* INPUT RECORDS:
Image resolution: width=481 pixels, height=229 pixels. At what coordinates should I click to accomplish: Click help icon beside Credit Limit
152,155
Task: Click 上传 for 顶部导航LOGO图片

--

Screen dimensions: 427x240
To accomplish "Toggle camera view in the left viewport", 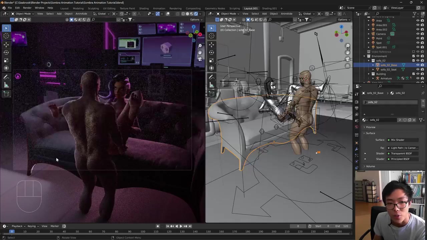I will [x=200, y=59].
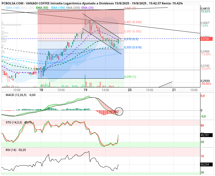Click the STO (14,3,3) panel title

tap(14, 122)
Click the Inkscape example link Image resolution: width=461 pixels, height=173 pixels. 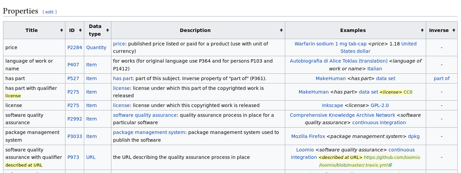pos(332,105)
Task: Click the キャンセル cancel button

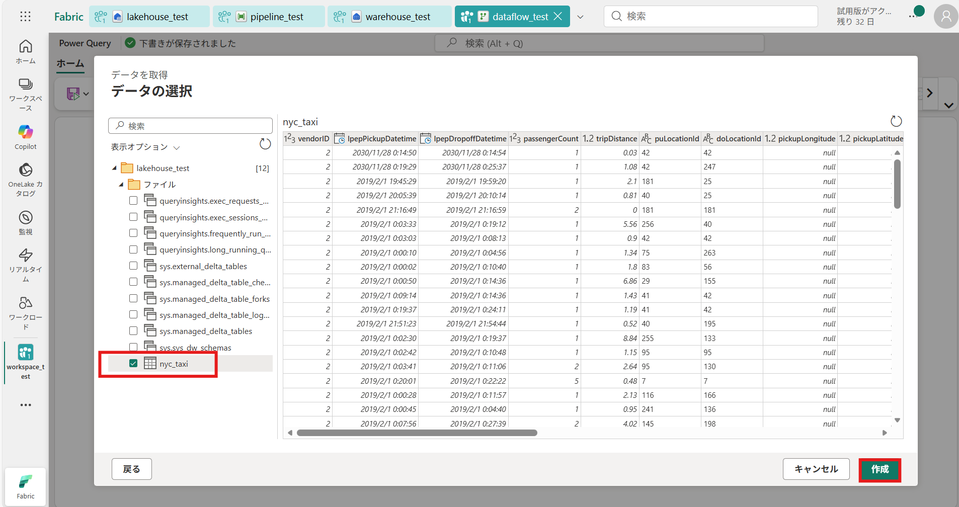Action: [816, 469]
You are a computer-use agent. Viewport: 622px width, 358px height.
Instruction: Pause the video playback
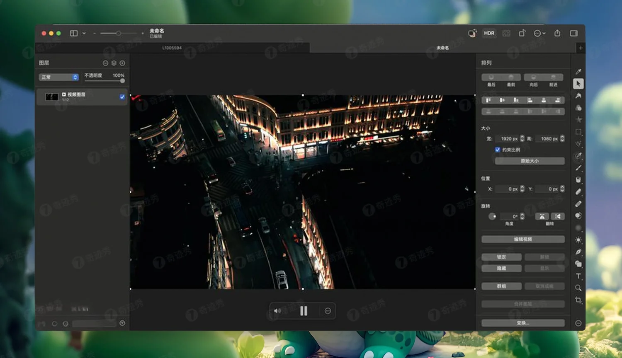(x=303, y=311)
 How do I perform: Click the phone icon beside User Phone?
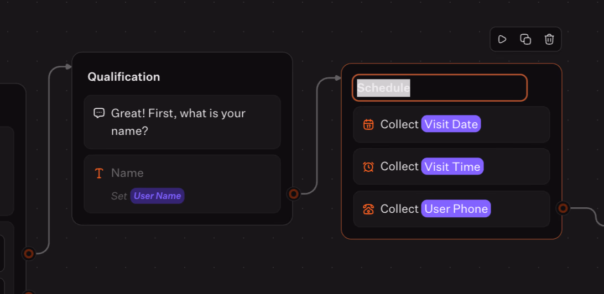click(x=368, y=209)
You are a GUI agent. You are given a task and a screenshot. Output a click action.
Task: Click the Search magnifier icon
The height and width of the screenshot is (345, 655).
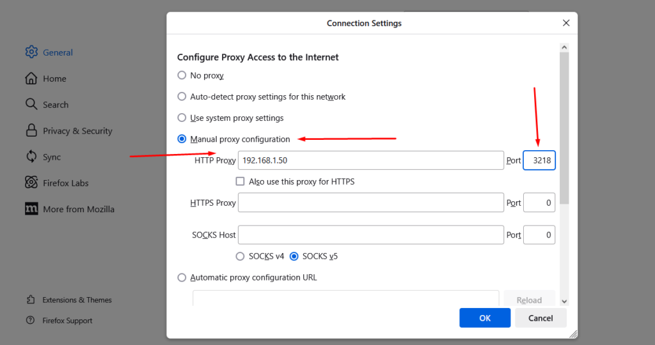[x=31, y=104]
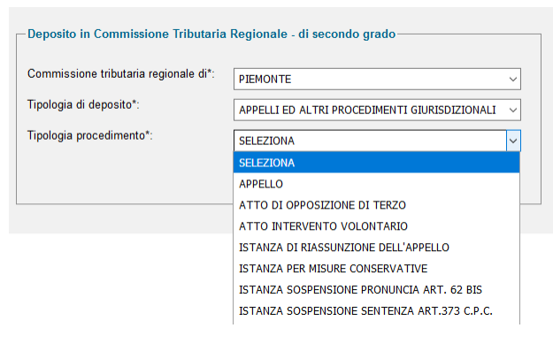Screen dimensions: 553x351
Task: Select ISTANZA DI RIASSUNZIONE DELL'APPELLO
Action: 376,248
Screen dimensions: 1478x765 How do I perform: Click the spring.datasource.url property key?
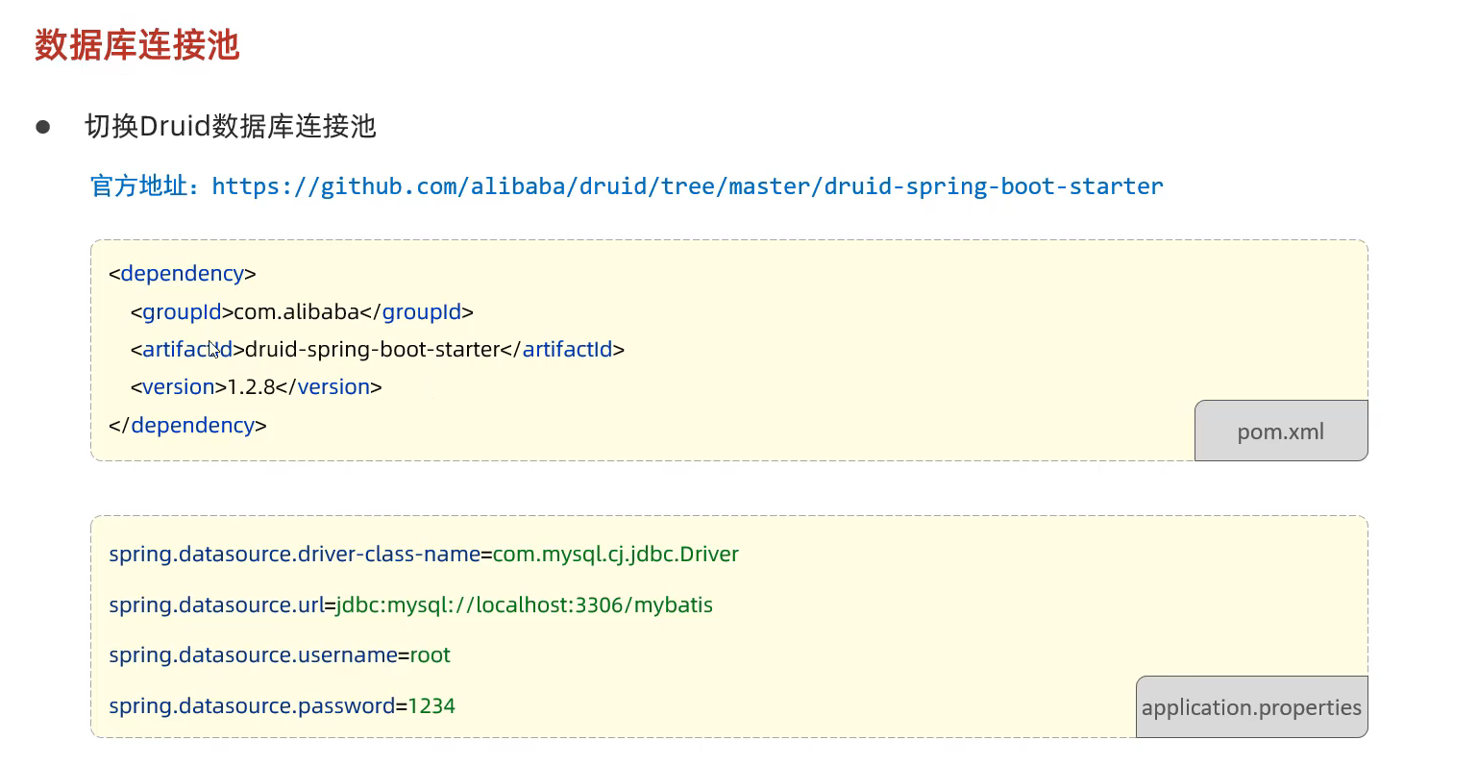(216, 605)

...

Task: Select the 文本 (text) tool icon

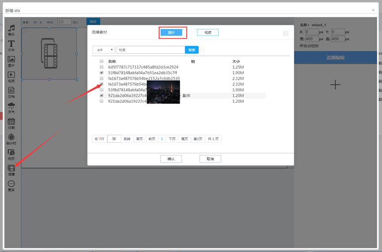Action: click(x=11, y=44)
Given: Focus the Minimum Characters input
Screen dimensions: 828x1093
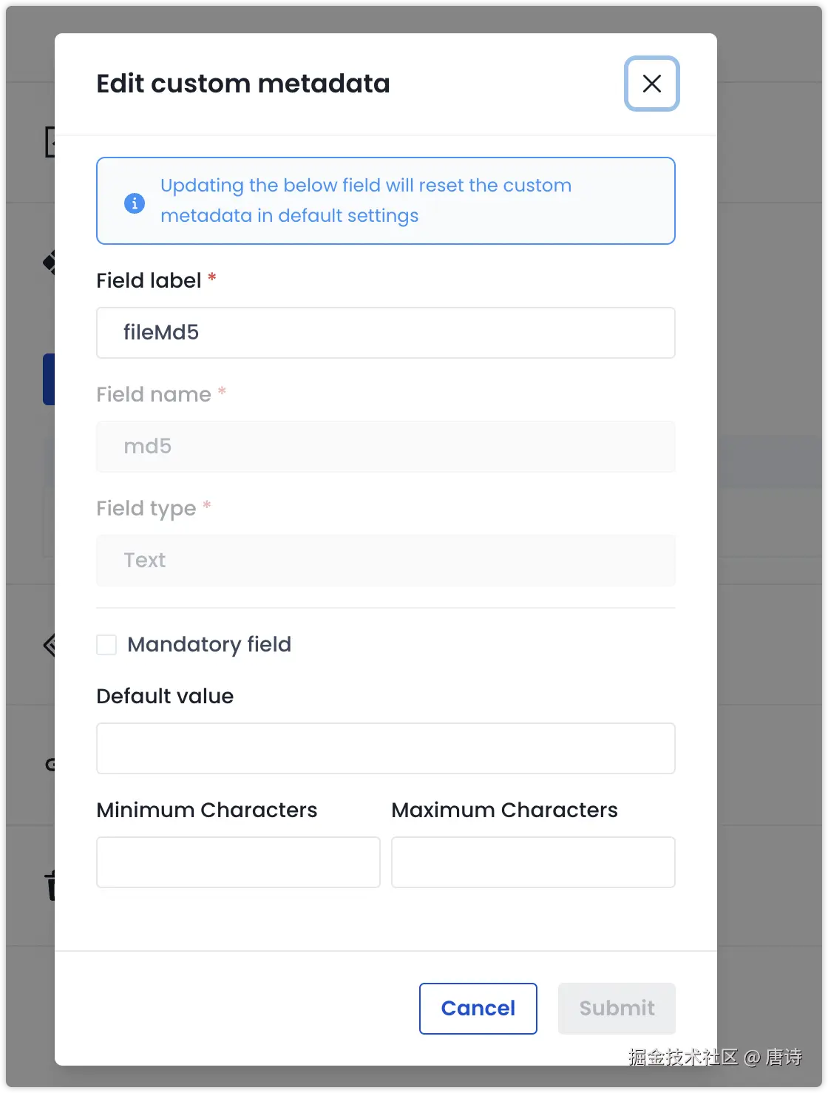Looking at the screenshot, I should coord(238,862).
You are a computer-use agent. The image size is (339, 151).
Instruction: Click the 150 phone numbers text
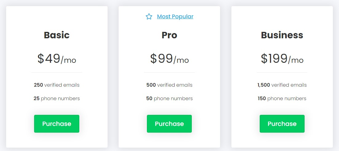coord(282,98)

* WORK REQUEST:
Copy out whichever lines of the listing contain the word "computer".

* SOLUTION TO THIS EXERCISE:
You are a computer-use agent. Viewport: 622px width, 358px height.
You are a computer-use agent. The image size is (339, 151).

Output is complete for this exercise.